***** Исходный документ
Размышляя дальше самостоятельно (в литературе мне эта тема не попадалась), можно додуматься, почему эротика танго – особенно в сравнении с бразильской животной самбой – столь же страстна, сколь и целомудренна: танцуется любовь (а не секс-акт), причем не только к партнеру, но и к прошлому, старому дому, неповторимому времени. Этот перенос на прошлое подчеркивается частым предоставлением сцены немолодым танцорам. Чего мы не увидим в бразильской самбе.
Сублимация, ‘возгонка’ – краеугольный камень любого искусства – в танго проходит через две стадии. Согласно классическому психоанализу, животная элементарная сексуальная потребность сублимируется в искусство (любовную лирику, живопись, музыку, песню, танец). В аргентинском танго происходит вторая ‘возгонка’: эротическая любовь, уже высокого уровня эмоция – ее высота выражается в изысканности танцевального рисунка, не сниженной животной страстью, – захватывает переживания более масштабные, включающие не одного лишь партнера, но и родную землю, время, судьбу человечества. ‘Архитектурные излишества’ танго (к примеру, в движениях ногой назад, ничуть не эротических) усиливают формальный изыск танго, работающий на отталкивание от того культурного хаоса, в который высаживался европейский (в большей части, итальянский эмигрант) на достаточно диких берегах Южной Америки. Проще говоря, танго повышает культурный уровень населения, а самба снижает.
Среди немногих исследований происхождения танго мне недавно попалось одно, где автор-музыковед[*], специально отправившийся из Австрии в Буэнос-Айрес копаться в газетных архивах, переписях населения и прочей исторической пыли, делится новой, добытой им информацией о том, что среди эмигрантов итальянцы превалировали в большей степени, чем считалось раньше, а также, что не только бедные эмигранты, вытанцовывая свою тоску-кручину по Неаполю–Генуе, развивали культуру танго, но и высшие классы Аргентины (они якобы противились укоренению танго) довольно скоро к новой танцевальной культуре приобщились, придавая танго лоск, идущий от образования.
**********
Обязательные задания:
1 - Проверьте утверждения (a), (b), (c) на соответствие фрагменту о танго. По каждому дайте ответ «да» или «нет» и точную цитату из фрагмента, на которой он основан. (a) В бразильской самбе сцену часто предоставляют немолодым танцорам. (b) Музыковед отправился в Буэнос-Айрес из Австрии. (c) Сублимация в танго проходит через три стадии.
2 - Продолжите фрагмент о танго, начав сразу после его последнего предложения.
***** Извлечённые записи
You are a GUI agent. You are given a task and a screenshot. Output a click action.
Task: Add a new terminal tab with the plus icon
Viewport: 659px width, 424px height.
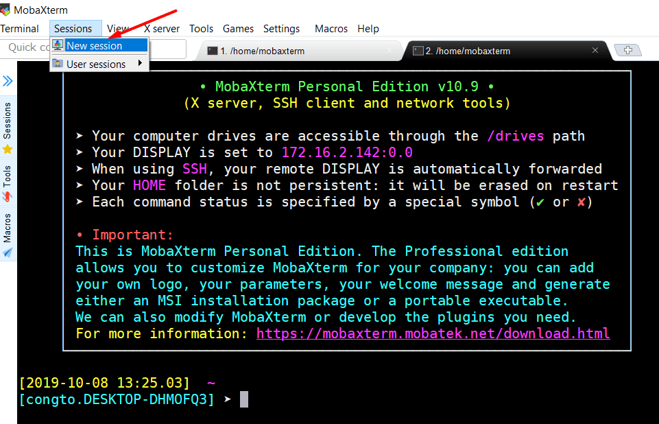[628, 50]
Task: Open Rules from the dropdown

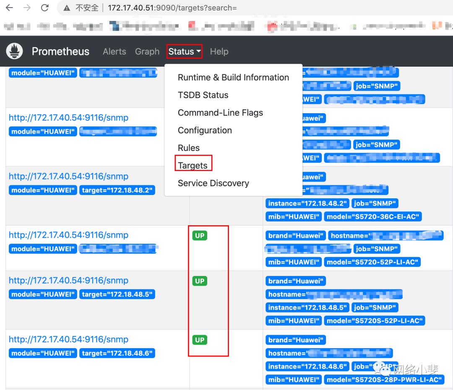Action: click(x=189, y=148)
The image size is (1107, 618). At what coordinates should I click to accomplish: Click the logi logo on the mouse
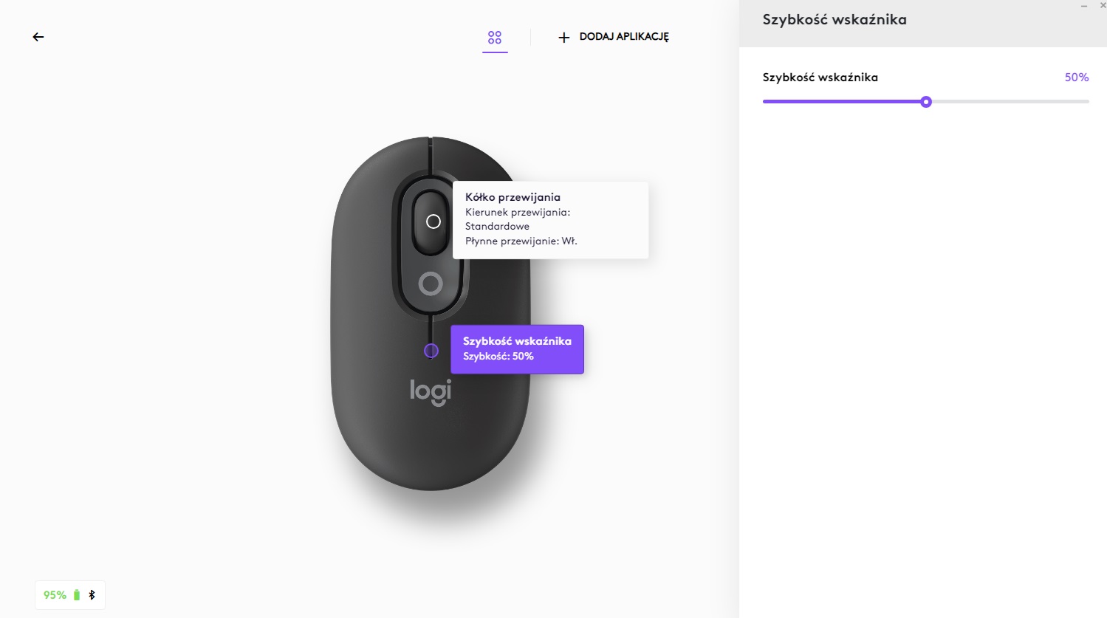coord(431,391)
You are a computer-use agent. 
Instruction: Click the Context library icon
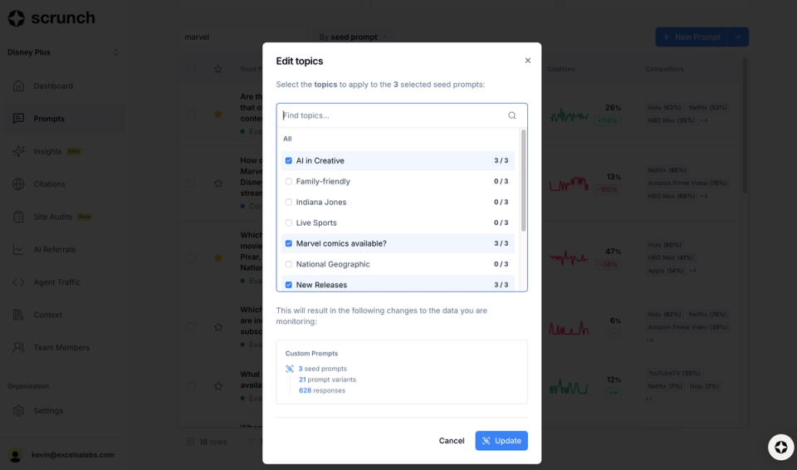click(18, 315)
**********
Ответы по порядку:
1 -
(a) Нет: «Чего мы не увидим в бразильской самбе.»
(b) Да: «специально отправившийся из Австрии в Буэнос-Айрес».
(c) Нет: «в танго проходит через две стадии».

2 -
Со мною же вот что произошло. В начале 2017 года животворная энергия походов по Патагонии (ее бешеные ветры отмассируют мускулатуру и тела, и души), морских прогулок по Магелланову проливу и вокруг архипелага Огненная Земля, походов по ее суше, вкупе с откровением итало-аргентинского танго, весь этот мощный симбиоз природы и культуры вызвал новый всплеск притяжения к Италии.
Вернувшись из Аргентины, я делилась своими впечатлениями от ‘итальянского танго’ со всеми подряд, мне тут не надо было ничего придумывать, я была переполнена. Вскоре пришло официальное приглашение Виктору от Дарио Бини в Кортону на конференцию.
Наше пребывание в пешеходных Кортоне и Риме в сентябре 2017-го прошло на том подъеме, что самым естественным путем вернул меня в реальность моего Рима, в живой его плоти и в моем возродившемся воображении его прошлого. Включая логово нашей римской волчицы Julienne Travers. Сама она к тому времени уже блаженствовала на лоне Сардинии в узком кругу учениц и учеников.
Нью-Йорк
[*] Mattia Scassellati. The Italian Influence on Tango Argentino. Reconsideration of the pre-Golden Age Period. Gratz, 2018.